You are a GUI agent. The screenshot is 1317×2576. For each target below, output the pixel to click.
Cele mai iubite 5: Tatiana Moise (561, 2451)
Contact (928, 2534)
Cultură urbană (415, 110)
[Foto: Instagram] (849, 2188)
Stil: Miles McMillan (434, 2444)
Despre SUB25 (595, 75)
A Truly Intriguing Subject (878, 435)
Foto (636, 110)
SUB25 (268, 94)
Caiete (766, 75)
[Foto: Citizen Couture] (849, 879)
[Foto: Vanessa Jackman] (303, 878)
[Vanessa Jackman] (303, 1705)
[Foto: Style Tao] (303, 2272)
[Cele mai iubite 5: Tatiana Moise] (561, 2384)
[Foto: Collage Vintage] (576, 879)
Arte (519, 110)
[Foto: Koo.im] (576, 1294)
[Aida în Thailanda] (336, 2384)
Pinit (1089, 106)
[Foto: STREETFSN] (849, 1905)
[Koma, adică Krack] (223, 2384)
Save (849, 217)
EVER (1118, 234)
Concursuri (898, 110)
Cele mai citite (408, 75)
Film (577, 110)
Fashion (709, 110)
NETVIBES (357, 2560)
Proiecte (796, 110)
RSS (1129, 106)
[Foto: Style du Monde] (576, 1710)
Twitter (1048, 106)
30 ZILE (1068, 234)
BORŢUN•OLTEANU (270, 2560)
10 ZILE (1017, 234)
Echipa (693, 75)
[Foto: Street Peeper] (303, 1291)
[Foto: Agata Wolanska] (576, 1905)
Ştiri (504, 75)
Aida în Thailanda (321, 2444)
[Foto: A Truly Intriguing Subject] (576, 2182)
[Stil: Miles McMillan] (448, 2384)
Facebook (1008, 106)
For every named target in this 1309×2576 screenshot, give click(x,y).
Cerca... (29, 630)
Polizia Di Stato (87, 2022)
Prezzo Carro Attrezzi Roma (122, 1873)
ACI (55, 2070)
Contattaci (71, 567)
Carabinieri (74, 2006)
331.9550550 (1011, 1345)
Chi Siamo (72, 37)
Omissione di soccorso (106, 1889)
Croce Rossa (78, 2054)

*Task to complete:* An exact, complete copy of the lines above from the one with "Twitter (1048, 106)" through the one with "[Foto: A Truly" is the whole answer.

*Result of the exercise:*
Twitter (1048, 106)
30 ZILE (1068, 234)
BORŢUN•OLTEANU (270, 2560)
10 ZILE (1017, 234)
Echipa (693, 75)
[Foto: Street Peeper] (303, 1291)
[Foto: Agata Wolanska] (576, 1905)
Ştiri (504, 75)
Aida în Thailanda (321, 2444)
[Foto: A Truly Intriguing Subject] (576, 2182)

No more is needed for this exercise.